Responsibility and free speech – OneNewsNow

Posted: May 23, 2017 at 10:35 pm

An organization continues to call for Texas A&M to fire its president and a professor, and a private university in Pennsylvania is reportedly investigating one of its professors for publicly promoting violence.

Support Aggies, an independent group of former Texas A&M students, says it has audio from a classroom lecture given by philosophy Professor Tommy Curry.

"That's how the situation came about," says 'Tony' from Support Aggies. "When I found out that the professor was promoting violence against white people, I decided to sign the petition at SupportAggies.com and to pledge to withhold any donations to the university."

Professor Curry also made comments about white people on a radio program in 2012, saying, "Today I want to talk about killing white people in context."

He went on to say the Second Amendment was used to arm white people to put down slave revolts and uprisings from indigenous natives.

Professor Curry did not respond to OneNewsNow's email seeking comment. Neither did Texas A&M, although the university's president, Michael K. Young, did issue a statement this month:

"As you may know, a podcast interview by one of our professors that took place approximately four and a half years ago resurfaced this week on social media, seen for the first time by many of us. The interview features disturbing comments about race and violence that stand in stark contrast to Aggie core values most notably those of respect, excellence, leadership and integrity values that we hold true toward all of humanity.

As we know, the First Amendment of the U.S. Constitution protects the rights of others to offer their personal views, no matter how reprehensible those views may be.
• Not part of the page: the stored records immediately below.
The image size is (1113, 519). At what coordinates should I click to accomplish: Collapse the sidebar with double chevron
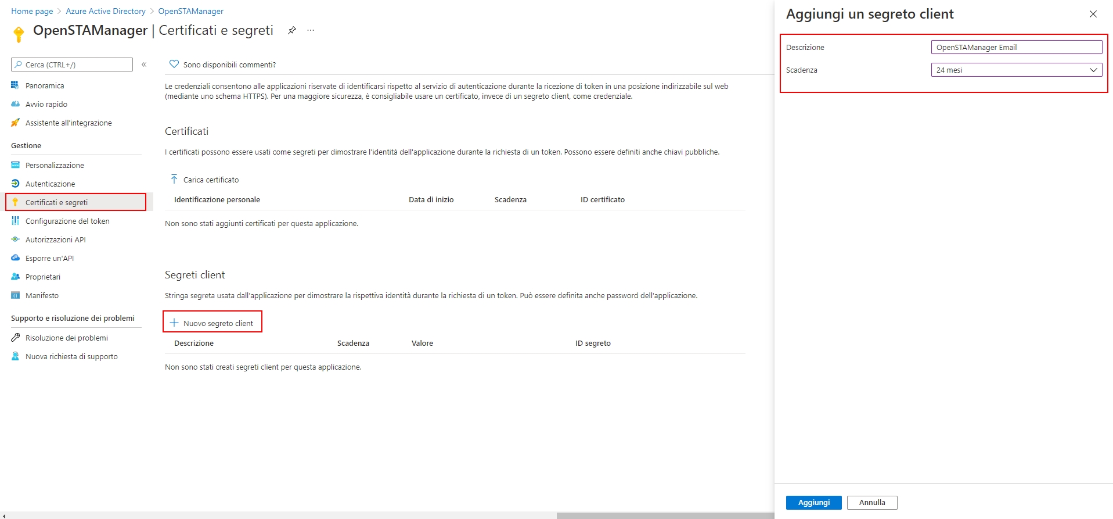tap(144, 65)
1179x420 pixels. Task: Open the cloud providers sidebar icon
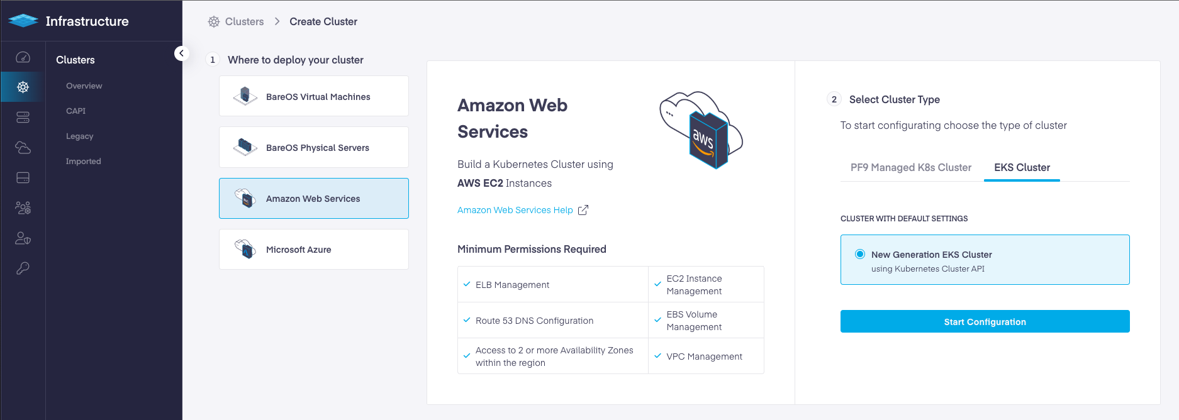coord(23,148)
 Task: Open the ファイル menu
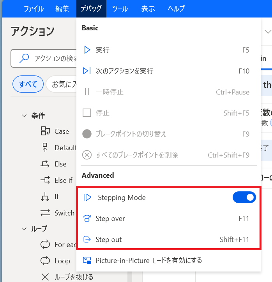tap(34, 9)

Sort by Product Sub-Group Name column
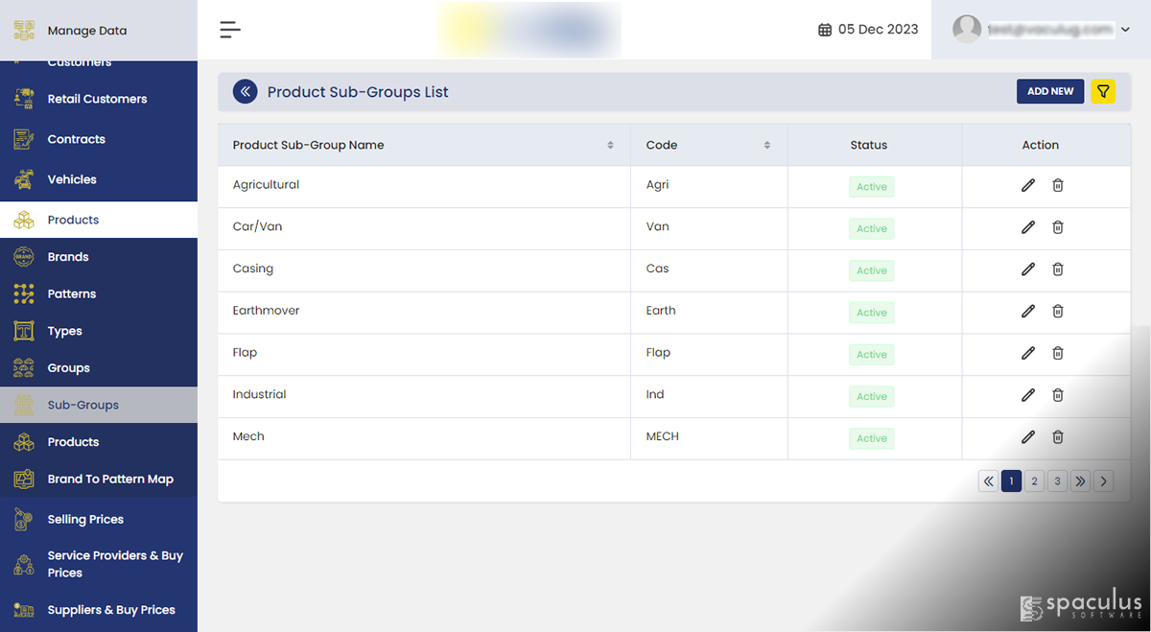(x=610, y=146)
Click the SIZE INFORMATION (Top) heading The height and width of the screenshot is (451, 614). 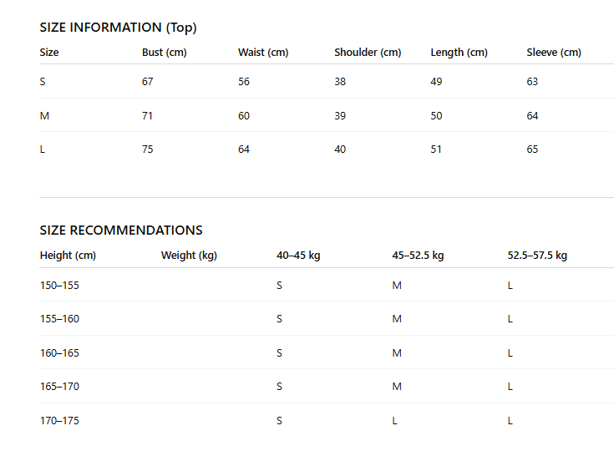pos(119,28)
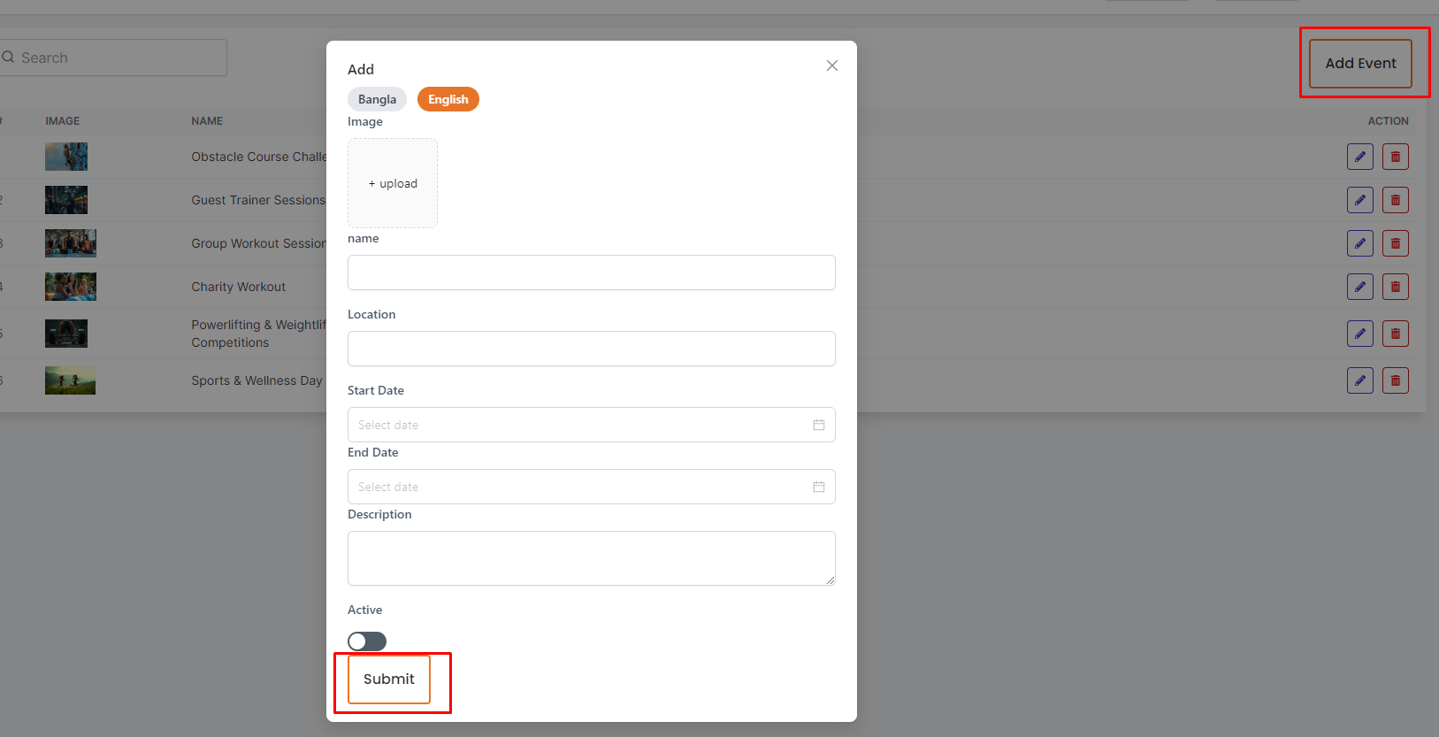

It also protects our right to freedom of speech, which I am exercising now."

According to The Eagle, a Texas-based newspaper, Professor Curry claims his remarks in 2012 regarding race have been taken out of context and mischaracterized by the university's president -- who never identified the professor in his statement.

"The professor has acknowledged that it was him on the audio clips, so there is no dispute about that," comments 'Tony' from Support Aggies. "He has claimed that his comments have been edited in such a way that they've been taken out of context, but we have the full transcript and full audio that provides the context, and what people think he's saying on the audio is what he's really saying."

Meanwhile, Professor George Ciccariello-Mahers notorious tweets have finally caught up with him, as Drexel University, where he teaches politics and global studies, is now investigating him.

Last December, Professor Ciccariello-Maher tweeted, "All I want for Christmas is white genocide." And Horace Cooper of Project 21, The National Leadership Network of Black Conservatives, tells OneNewsNow the professor more recently tweeted that he wanted to vomit when he saw a passenger give up a first-class seat to a soldier.

"It is good that, in fact, some accountability is happening," Cooper comments regarding the investigation. "It is not good that universities aren't taking the lead to self-police this kind of behavior instead of having to let it build to such a degree that people realize how unacceptable the behavior is."

Cooper adds that when these situations erupt it is not always clear whether the school supports or condemns this kind of behavior.

"50 years ago, if the Faculty Senate had heard about it, they would have taken action, and an apology would have been immediately issued," the Project 21 spokesman submits. "We would have assumed that the university did not condone this behavior."

In a letter to Ciccariello-Maher, a school official wrote that while tweets are protected speech, professors have a "special obligation to act responsibly."